The Yes campaign had effectively stopped trying to argue that the treaty, as a response to the euro zone crisis, had any intrinsic merits. The only real issue was, as one voter quoted in a vox pop put it so succinctly, “I am going to vote Yes because we need the money and I don’t see us getting it anywhere else”. This is the surreal state we’re in: people voted Yes not in spite of their belief that Government is bullshitting when it says a second bailout is ludicrous but because they believe it is bullshitting.

This is not “a loud expression of confidence in the Irish economy”, it is a loud expression of the belief that the Irish economy is likely to be on life-support for at least the rest of the decade. It is not “another reminder that Ireland is dealing effectively with its problems”, but an expression of grim fatalism. People, by and large, do not believe the policy of austerity for the poor and lavishness for dead banks (what should we call it – banksterity? austravagence?) is leading either to economic growth or to a restoration of sovereignty.

And there is a clear reason for this: people are not eejits. They know that the EU expects Gross National Income to decline by a further 1.3 per cent this year, with private and public consumption continuing to fall. They can read the figures that show that long-term unemployment (the really toxic kind) increased by 7 per cent in the last year.

They know that only large-scale emigration is keeping youth unemployment from reaching catastrophic levels.
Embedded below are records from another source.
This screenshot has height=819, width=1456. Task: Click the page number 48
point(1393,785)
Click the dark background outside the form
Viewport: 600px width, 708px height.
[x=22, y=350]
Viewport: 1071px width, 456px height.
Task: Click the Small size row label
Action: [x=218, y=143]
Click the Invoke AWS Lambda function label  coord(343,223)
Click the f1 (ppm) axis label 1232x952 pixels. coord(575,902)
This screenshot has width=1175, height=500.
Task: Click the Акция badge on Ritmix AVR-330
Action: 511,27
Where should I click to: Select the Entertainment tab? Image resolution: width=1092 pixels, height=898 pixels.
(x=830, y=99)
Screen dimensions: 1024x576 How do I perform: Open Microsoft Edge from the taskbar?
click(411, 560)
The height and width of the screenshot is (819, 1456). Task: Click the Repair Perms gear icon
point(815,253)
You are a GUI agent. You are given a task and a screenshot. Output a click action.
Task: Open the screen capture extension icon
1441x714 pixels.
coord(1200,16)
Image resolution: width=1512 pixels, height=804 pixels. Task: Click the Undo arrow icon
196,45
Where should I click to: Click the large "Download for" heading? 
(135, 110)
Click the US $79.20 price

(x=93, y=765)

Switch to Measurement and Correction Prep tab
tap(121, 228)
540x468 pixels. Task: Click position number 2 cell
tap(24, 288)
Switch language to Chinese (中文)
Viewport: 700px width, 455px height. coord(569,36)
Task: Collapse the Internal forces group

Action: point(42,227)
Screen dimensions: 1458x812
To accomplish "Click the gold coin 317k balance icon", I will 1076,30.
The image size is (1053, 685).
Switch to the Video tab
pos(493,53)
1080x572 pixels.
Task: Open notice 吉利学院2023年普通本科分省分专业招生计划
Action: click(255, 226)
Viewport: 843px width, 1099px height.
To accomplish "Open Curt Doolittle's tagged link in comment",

They know that the domestic economy, on which the vast majority of Irish employees depend for their jobs, is still shrinking. They know the Government is still committed to burning almost as much money every year on promissory notes for Anglo Irish Bank and Irish Nationwide as it is taking out of the economy in cuts and extra taxes. They know that the political and governance systems that created this mess remain largely unreformed. If this is evidence “Ireland is dealing effectively with its problems”, it is difficult to imagine what ineffective policies might look like.

This delusional talking-up of the state of the country wouldn’t matter so much if we could put a cordon of silence around the island. But what are our European partners to make of our pleas for help when we keep saying “ah but sure we’re doing grand really”? Or is it that the Government feels there’s no danger because it knows that no one believes what it says anyway?